• [What you will do]: In full and without alteration, write out the lines below.

··········

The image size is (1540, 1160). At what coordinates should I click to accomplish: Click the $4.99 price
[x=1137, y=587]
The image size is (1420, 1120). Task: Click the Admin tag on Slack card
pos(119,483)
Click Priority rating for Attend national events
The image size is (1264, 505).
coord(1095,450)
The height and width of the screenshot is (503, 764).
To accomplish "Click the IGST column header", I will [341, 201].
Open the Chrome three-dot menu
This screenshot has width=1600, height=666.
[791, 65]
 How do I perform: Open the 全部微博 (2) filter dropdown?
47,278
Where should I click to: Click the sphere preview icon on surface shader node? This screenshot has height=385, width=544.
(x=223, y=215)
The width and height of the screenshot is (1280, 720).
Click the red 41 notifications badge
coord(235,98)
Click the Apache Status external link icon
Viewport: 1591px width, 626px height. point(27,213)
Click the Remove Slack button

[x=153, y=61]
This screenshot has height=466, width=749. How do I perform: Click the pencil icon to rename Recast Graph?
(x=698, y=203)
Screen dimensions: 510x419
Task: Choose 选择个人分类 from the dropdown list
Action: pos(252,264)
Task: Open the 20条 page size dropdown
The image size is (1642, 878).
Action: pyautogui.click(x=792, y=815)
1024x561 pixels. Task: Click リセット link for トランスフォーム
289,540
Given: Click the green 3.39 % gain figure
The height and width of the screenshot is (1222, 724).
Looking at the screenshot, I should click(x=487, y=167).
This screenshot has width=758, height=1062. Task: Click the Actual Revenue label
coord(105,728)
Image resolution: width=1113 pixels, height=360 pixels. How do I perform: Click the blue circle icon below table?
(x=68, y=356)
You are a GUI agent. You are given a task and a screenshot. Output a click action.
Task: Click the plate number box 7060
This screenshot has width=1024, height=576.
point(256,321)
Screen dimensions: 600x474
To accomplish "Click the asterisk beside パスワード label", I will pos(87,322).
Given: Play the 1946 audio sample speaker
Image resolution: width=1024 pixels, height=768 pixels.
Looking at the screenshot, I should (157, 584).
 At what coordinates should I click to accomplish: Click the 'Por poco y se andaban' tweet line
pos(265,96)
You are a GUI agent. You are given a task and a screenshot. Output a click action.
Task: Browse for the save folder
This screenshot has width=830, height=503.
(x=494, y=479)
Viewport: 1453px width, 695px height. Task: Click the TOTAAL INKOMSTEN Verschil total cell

··········

• [Task answer]:
The image size is (1540, 1160). At what coordinates should I click to accomplish: Click the $4.99 price
[x=1137, y=587]
The image size is (1420, 1120). Task: Click the Admin tag on Slack card
pos(119,483)
Click Priority rating for Attend national events
The image size is (1264, 505).
coord(1095,450)
The height and width of the screenshot is (503, 764).
To accomplish "Click the IGST column header", I will [341, 201].
Open the Chrome three-dot menu
This screenshot has width=1600, height=666.
[791, 65]
 How do I perform: Open the 全部微博 (2) filter dropdown?
47,278
Where should I click to: Click the sphere preview icon on surface shader node? This screenshot has height=385, width=544.
(x=223, y=215)
The width and height of the screenshot is (1280, 720).
Click the red 41 notifications badge
coord(235,98)
Click the Apache Status external link icon
Viewport: 1591px width, 626px height. point(27,213)
Click the Remove Slack button

[x=153, y=61]
This screenshot has height=466, width=749. How do I perform: Click the pencil icon to rename Recast Graph?
(x=698, y=203)
Screen dimensions: 510x419
Task: Choose 选择个人分类 from the dropdown list
Action: pos(252,264)
Task: Open the 20条 page size dropdown
The image size is (1642, 878).
Action: pyautogui.click(x=792, y=815)
1024x561 pixels. Task: Click リセット link for トランスフォーム
289,540
Given: Click the green 3.39 % gain figure
The height and width of the screenshot is (1222, 724).
Looking at the screenshot, I should click(x=487, y=167).
This screenshot has width=758, height=1062. Task: Click the Actual Revenue label
coord(105,728)
Image resolution: width=1113 pixels, height=360 pixels. How do I perform: Click the blue circle icon below table?
(x=68, y=356)
You are a GUI agent. You are given a task and a screenshot. Output a click action.
Task: Click the plate number box 7060
This screenshot has width=1024, height=576.
point(256,321)
Screen dimensions: 600x474
To accomplish "Click the asterisk beside パスワード label", I will pos(87,322).
Given: Play the 1946 audio sample speaker
Image resolution: width=1024 pixels, height=768 pixels.
Looking at the screenshot, I should (157, 584).
 At what coordinates should I click to accomplish: Click the 'Por poco y se andaban' tweet line
pos(265,96)
You are a GUI agent. You are given a task and a screenshot. Output a click action.
Task: Browse for the save folder
This screenshot has width=830, height=503.
(x=494, y=479)
Viewport: 1453px width, 695px height. Task: Click the TOTAAL INKOMSTEN Verschil total cell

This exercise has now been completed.